AIM
Count the lines in the rows below that contain the string "arrow", treating uppercase and lowercase as different. Give only the number.

-=-=-

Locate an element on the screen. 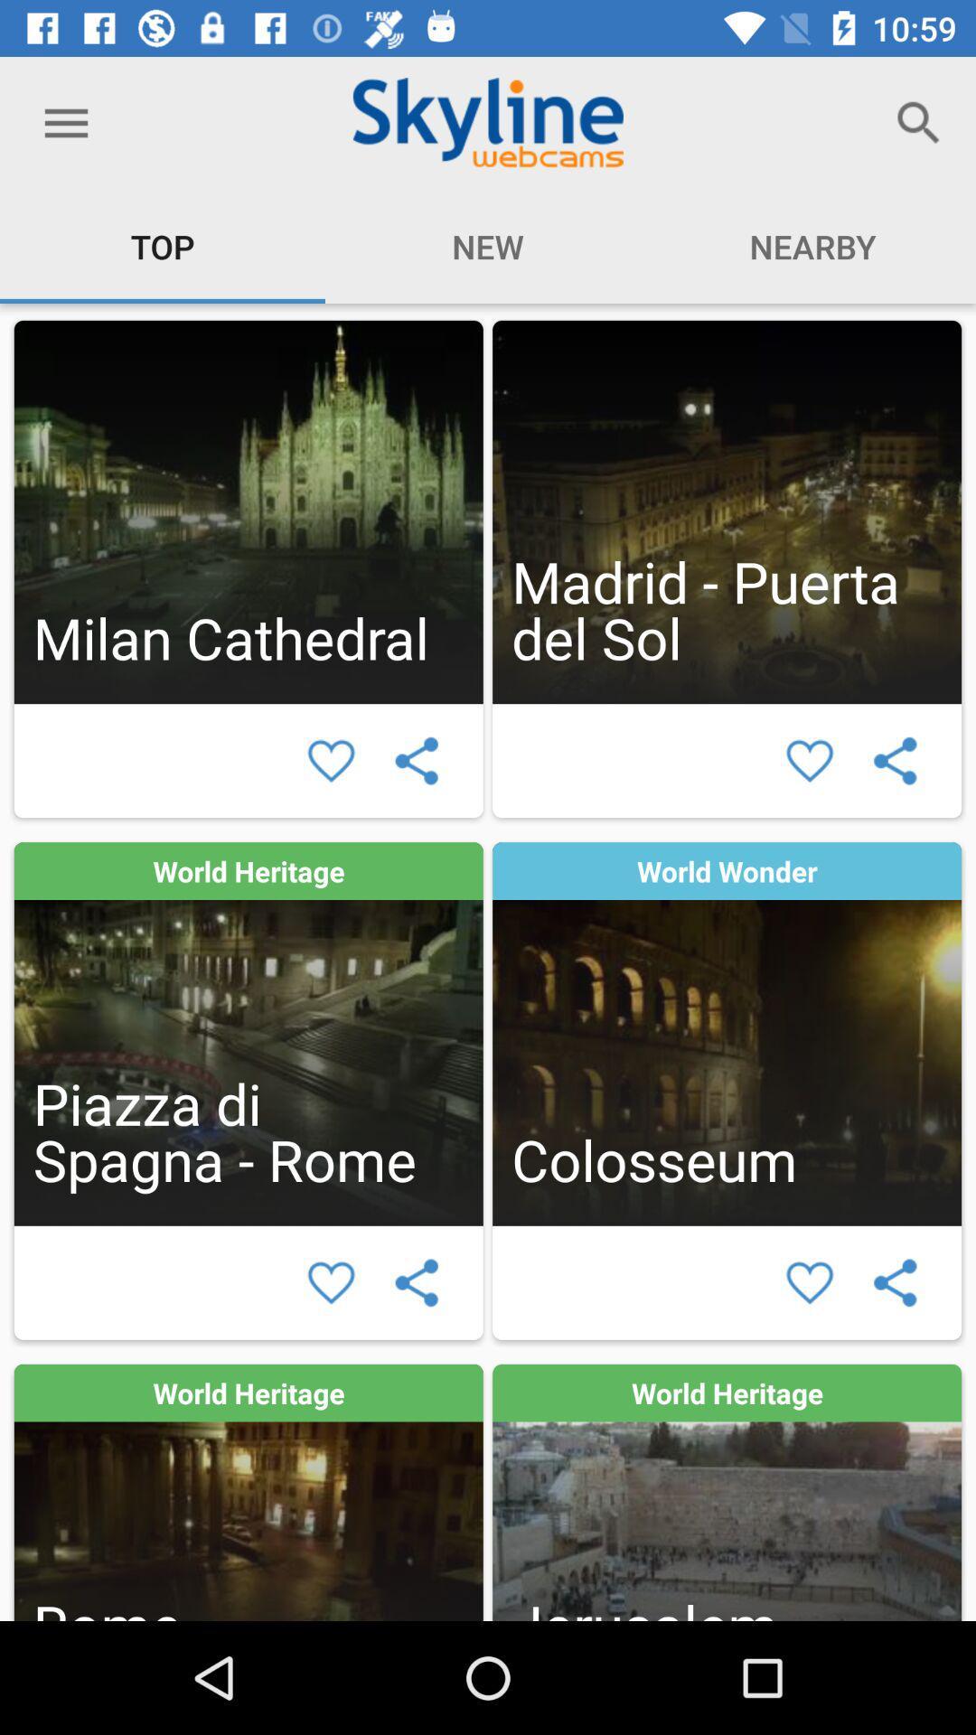  salvar esta mdia como favorito is located at coordinates (331, 1281).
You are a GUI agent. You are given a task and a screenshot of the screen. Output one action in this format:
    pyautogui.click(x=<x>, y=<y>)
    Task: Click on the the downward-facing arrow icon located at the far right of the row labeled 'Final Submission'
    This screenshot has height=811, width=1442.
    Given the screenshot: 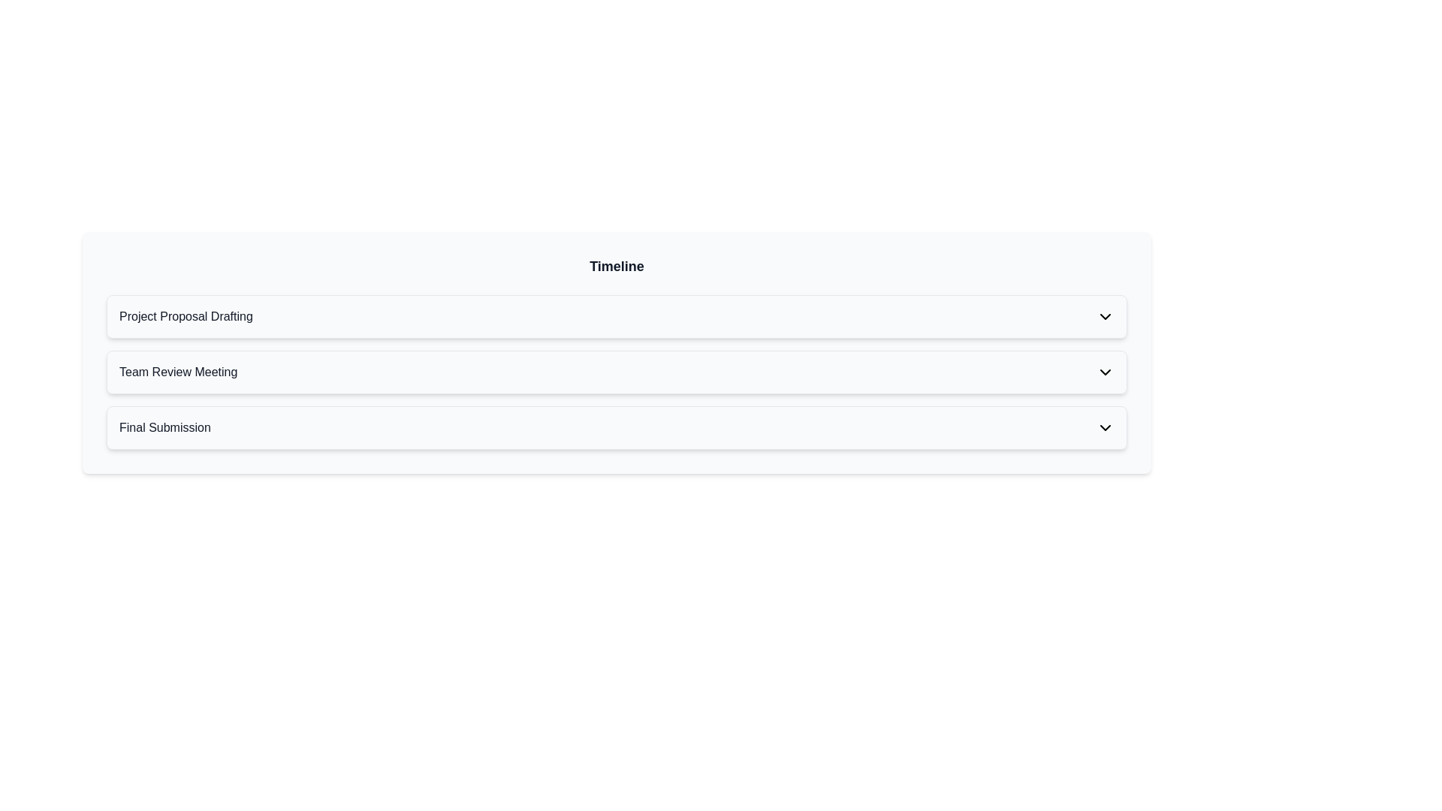 What is the action you would take?
    pyautogui.click(x=1106, y=428)
    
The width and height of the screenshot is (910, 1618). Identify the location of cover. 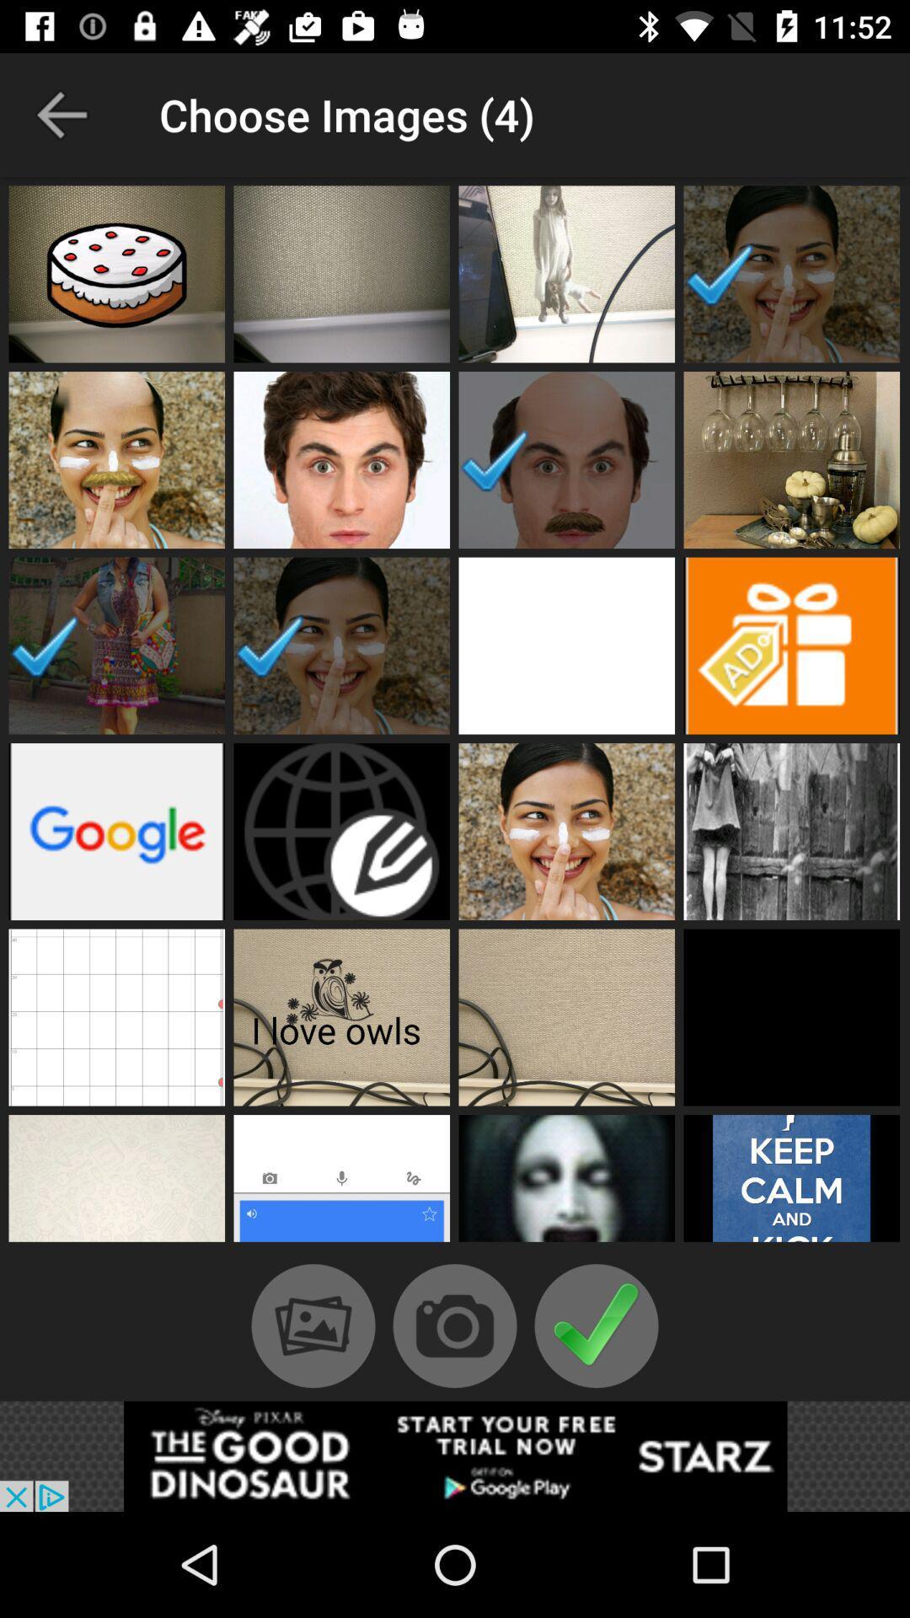
(341, 832).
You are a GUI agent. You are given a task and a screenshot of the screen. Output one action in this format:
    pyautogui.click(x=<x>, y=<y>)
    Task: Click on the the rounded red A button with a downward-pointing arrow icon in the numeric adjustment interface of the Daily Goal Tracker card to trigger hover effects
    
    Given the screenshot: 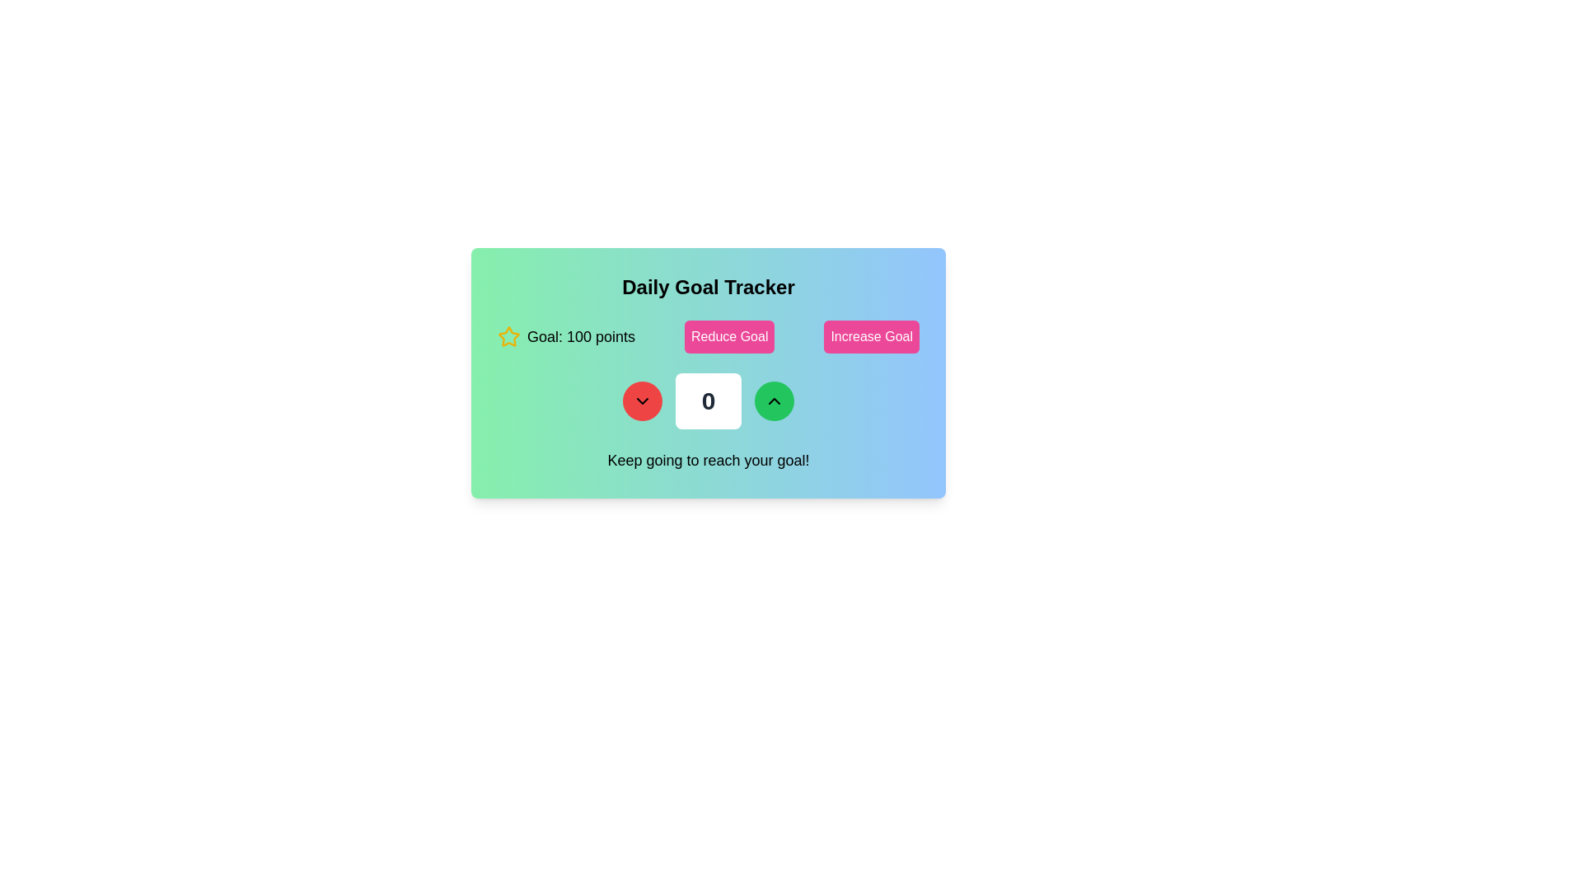 What is the action you would take?
    pyautogui.click(x=641, y=400)
    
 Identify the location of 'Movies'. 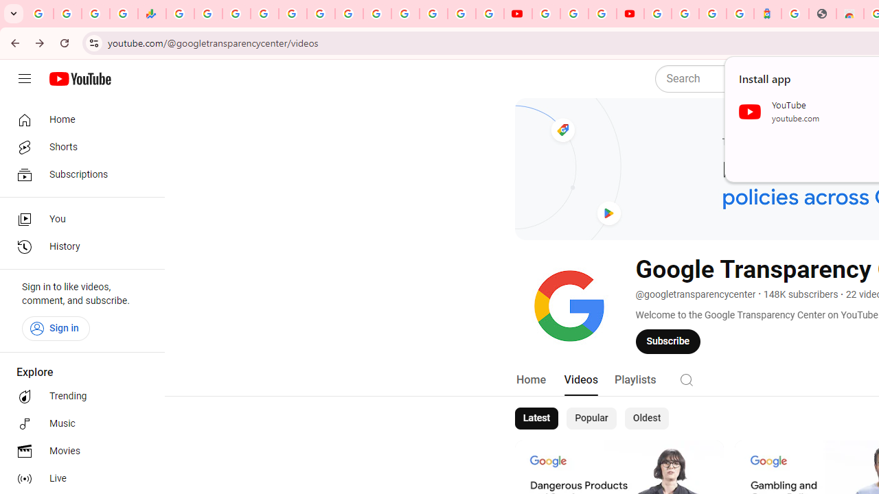
(77, 452).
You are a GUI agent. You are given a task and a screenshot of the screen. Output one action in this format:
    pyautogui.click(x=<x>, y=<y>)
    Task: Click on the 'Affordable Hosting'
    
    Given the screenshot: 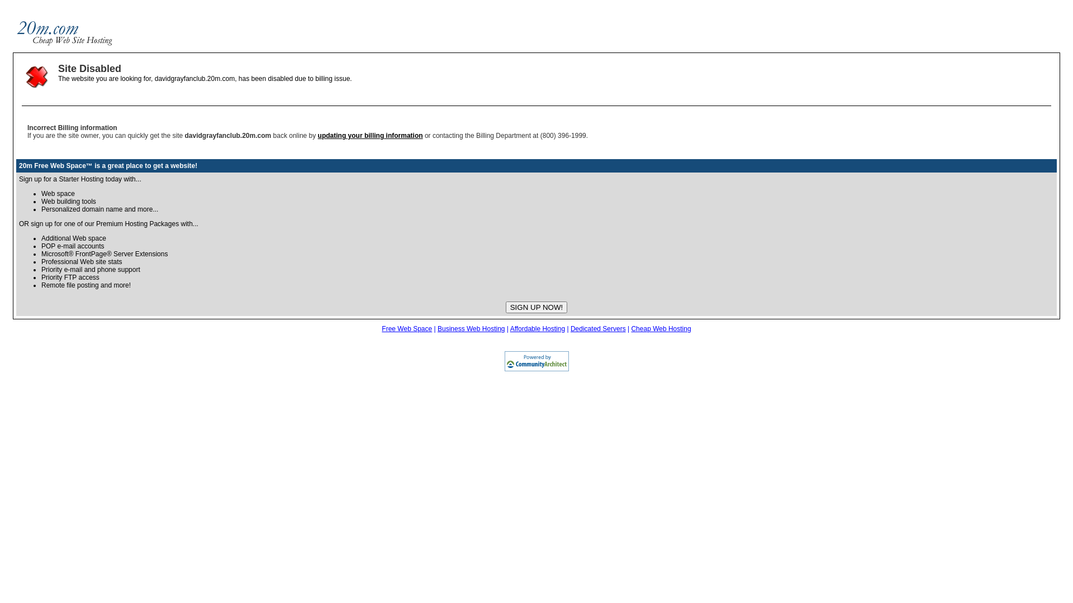 What is the action you would take?
    pyautogui.click(x=509, y=328)
    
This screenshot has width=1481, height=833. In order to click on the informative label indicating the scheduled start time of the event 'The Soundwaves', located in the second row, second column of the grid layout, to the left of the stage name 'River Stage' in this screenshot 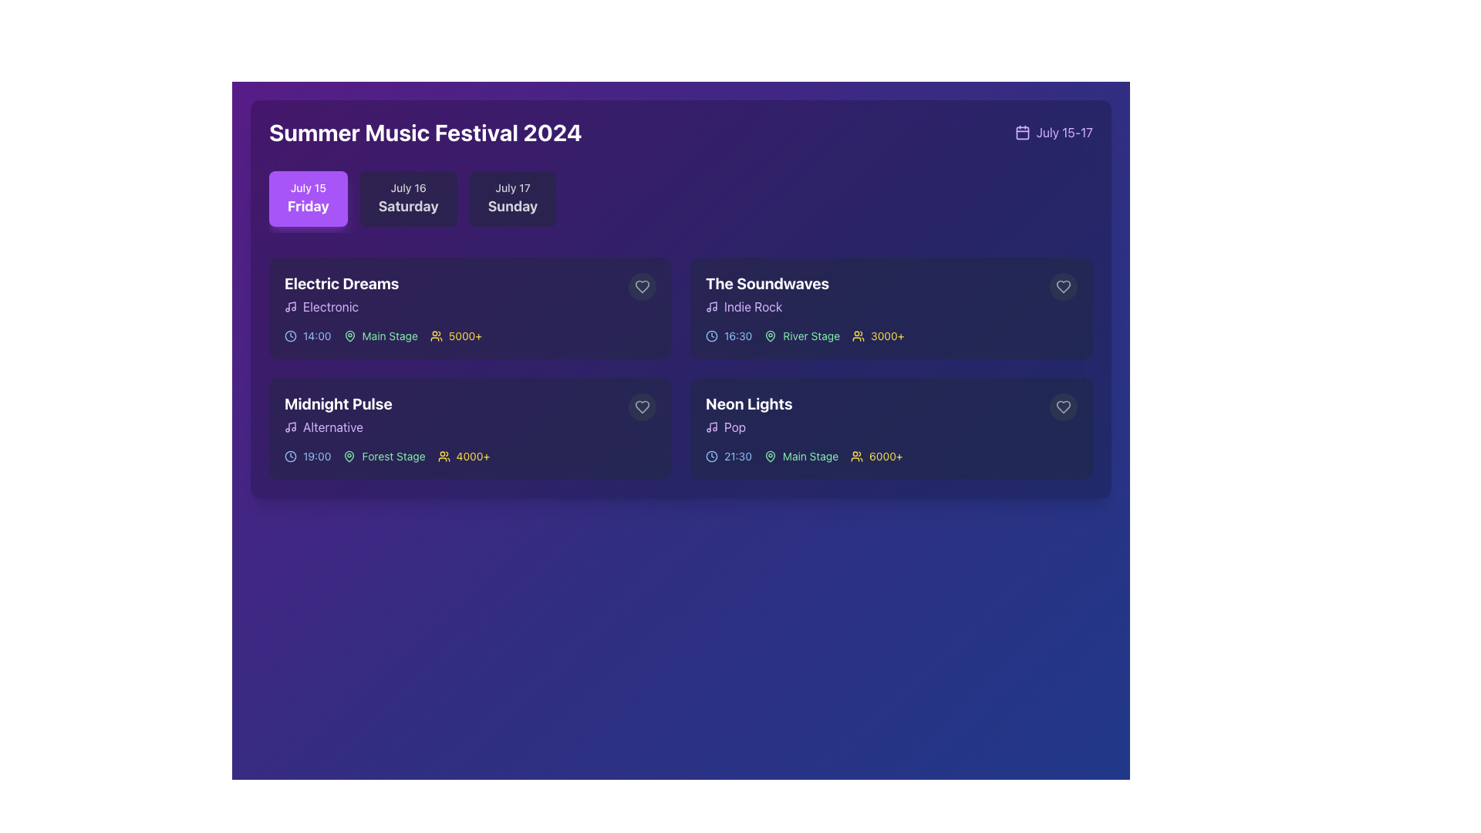, I will do `click(728, 335)`.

-=-=-

WRITTEN RESPONSE
2